Rainy Day Stories

Nancy Adams
Jul 25, 2017 · 3 min read

I have been looking forward to a rainy day ever since I found these ponchos again. I had bought them 10 years ago when all the grandchildren were here for Camp PapaNana, people shoehorned into the cabin and times specially for hiking. Now these little campers are grown up. I have a new set of little grandchildren just the right size for the ponchos. And it is a rainy day.

The older grandchildren discovered an old play that they had put on when they were little, a play they had written to surprise Merv and me. It was the play of the us and the cabin and the land, of little kids and back-to-the-land dreams, of sawing wood and cooking over a fire. The kids dusted it off, assigned the old parts to new young grandchildren who had never heard it or played roles in it. The tall ones played us, hippy skirt, flowing hair, straw hat, work shirt, the little grandchildren played our kids, their parents actually, in a play that they had written and performed several years before. In the play a football team brings in the great 12 x 12's, 8 x 8's, that make the structure of the cabin. The football team characters made light of the burden, tossing it around in the play. Merv and I fell off our chairs in laughter.

We had gotten the hemlock beams from an Amish man beyond Leon up the hill. Merv paid in traveler’s checks. The man had never heard of traveler’s checks but he said “I trust any man once’t,” and accepted them. The wood was delivered up by the road. The cabin site was down through the woods following a snaky path. I tried to move one of the big beams. It was new wet hemlock, long and heavy. I couldn’t move it an inch. Our plans had not extended to the wood’s transport to the cabin. Our plans had not embraced the heft, the weight, the unwieldy nature of the wood. But my Not-Yet-World-Famous-Vegan Sister brought her typical refusal to take no for an answer response to all impediments. She called our Forestville neighbors and drafted the older ones, and the one I call Faithful here. She drafted friends from up the street. She drafted the football team of her high school cheer-leading days.

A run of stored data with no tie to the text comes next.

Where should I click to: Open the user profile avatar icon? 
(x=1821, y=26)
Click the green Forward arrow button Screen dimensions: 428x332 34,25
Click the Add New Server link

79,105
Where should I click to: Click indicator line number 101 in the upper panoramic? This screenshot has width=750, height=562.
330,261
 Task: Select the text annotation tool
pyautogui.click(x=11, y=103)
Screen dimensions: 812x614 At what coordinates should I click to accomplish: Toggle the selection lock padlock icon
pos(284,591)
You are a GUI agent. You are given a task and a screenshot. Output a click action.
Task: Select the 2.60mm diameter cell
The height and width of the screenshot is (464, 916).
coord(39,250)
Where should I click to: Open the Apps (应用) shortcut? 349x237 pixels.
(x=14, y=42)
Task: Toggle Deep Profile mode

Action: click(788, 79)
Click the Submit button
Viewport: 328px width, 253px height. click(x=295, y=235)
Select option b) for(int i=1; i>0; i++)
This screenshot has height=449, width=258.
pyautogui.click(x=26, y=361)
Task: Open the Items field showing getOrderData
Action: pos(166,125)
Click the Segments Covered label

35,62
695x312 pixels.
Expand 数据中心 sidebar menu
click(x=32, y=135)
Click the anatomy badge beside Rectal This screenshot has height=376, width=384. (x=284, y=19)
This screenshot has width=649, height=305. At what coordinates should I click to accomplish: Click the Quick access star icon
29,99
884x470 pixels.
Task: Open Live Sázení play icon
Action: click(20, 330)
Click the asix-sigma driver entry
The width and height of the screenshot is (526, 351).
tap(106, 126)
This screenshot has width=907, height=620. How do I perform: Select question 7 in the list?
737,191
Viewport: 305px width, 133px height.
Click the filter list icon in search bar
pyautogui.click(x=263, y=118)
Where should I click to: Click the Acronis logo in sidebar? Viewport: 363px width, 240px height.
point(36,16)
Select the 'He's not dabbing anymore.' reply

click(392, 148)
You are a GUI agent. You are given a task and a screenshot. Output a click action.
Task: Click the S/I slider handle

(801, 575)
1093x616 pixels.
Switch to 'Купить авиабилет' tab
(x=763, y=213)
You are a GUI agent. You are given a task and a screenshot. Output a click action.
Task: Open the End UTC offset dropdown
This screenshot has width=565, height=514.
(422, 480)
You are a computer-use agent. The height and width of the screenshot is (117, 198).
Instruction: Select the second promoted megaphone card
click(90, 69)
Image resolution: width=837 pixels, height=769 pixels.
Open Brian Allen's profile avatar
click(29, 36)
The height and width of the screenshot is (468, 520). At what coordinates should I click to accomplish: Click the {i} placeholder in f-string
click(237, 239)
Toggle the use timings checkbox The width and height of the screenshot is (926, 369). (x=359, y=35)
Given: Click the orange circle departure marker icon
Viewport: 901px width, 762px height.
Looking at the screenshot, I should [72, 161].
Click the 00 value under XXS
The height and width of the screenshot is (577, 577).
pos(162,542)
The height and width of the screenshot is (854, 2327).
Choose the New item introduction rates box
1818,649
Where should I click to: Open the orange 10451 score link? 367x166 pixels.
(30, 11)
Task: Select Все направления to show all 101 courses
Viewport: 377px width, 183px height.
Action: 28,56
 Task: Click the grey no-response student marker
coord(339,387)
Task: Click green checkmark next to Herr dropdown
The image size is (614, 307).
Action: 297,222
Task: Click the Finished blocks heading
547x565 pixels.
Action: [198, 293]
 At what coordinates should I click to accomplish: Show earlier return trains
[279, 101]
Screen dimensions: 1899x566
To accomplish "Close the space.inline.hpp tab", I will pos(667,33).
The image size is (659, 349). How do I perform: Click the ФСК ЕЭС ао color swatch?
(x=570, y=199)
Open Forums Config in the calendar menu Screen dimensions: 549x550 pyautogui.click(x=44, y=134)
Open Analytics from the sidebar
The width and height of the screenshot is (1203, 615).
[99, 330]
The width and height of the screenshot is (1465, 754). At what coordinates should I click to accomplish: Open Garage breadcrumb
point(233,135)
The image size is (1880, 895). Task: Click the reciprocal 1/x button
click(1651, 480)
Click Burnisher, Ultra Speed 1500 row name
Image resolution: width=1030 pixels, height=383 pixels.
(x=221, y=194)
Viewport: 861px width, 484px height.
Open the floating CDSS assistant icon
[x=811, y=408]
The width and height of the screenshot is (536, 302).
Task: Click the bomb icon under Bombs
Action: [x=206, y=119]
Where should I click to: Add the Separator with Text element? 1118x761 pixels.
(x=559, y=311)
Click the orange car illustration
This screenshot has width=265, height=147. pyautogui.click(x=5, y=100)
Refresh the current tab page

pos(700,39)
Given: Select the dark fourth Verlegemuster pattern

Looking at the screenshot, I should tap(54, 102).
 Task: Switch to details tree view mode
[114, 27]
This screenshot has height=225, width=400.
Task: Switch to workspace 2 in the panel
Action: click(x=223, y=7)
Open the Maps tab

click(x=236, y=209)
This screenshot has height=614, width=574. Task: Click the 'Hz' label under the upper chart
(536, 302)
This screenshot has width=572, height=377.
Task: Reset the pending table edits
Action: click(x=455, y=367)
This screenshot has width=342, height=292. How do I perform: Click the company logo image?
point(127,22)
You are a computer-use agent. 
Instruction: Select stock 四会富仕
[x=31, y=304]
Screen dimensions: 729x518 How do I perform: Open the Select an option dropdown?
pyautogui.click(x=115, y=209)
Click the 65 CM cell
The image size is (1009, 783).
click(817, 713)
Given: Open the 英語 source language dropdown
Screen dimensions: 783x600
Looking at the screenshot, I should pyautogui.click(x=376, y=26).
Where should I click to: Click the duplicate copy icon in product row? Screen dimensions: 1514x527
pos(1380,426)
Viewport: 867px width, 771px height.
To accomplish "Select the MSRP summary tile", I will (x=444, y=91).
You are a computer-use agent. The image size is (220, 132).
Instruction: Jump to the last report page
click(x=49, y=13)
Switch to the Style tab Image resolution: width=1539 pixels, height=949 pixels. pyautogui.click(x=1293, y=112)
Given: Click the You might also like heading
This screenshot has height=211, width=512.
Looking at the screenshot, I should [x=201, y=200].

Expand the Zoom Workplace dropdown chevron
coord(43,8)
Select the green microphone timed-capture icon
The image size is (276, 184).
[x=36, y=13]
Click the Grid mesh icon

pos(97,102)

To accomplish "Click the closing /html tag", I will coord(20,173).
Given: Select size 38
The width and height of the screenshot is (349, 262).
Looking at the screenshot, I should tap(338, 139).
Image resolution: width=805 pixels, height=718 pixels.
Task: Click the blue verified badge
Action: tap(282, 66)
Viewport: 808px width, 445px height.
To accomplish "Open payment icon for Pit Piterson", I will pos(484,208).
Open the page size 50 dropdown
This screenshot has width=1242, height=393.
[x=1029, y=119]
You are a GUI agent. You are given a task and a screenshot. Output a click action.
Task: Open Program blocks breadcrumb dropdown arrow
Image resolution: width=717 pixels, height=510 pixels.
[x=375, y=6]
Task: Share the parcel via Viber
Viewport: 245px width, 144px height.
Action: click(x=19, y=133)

They all showed up. Together they bent over. Together they got hand holds around the log. Together they moved it. A foot. Together they put it down. Again bending, hand holds, moving, down. Slowly it inched its way to the cabin site. Again they picked it up, hand holds, a foot, down. They collapsed on the ground. All of them. Except Faithful. She stayed with her fingers around the log, trying to budge it, failing. “Take a rest, sit down.” And she wouldn’t. She didn’t. Faithful has never been one to put down a burden once taken up, and she didn’t this time either. Not because of stubbornness, or courage, or conviction. “The beam is on my foot” she explained. “I can’t get it off.” The football team all jumped up and raised the beam and she got her foot out.

That story, the one about Faithful and the beam and the football team, wasn’t in the play. I have to get my hands on the manuscript, because it needs to be there. Because I want all the grandchildren to know that sometimes you are not putting your burden down because you can’t! You are stuck! Say something! We all need that story. Again and again.

We will tell stories tonight. But today we will put on our rain gear. The new group of little grandchildren will garb up in the rainbow slickers. We will hike and get wet and muddy jumping in puddles and catching toads.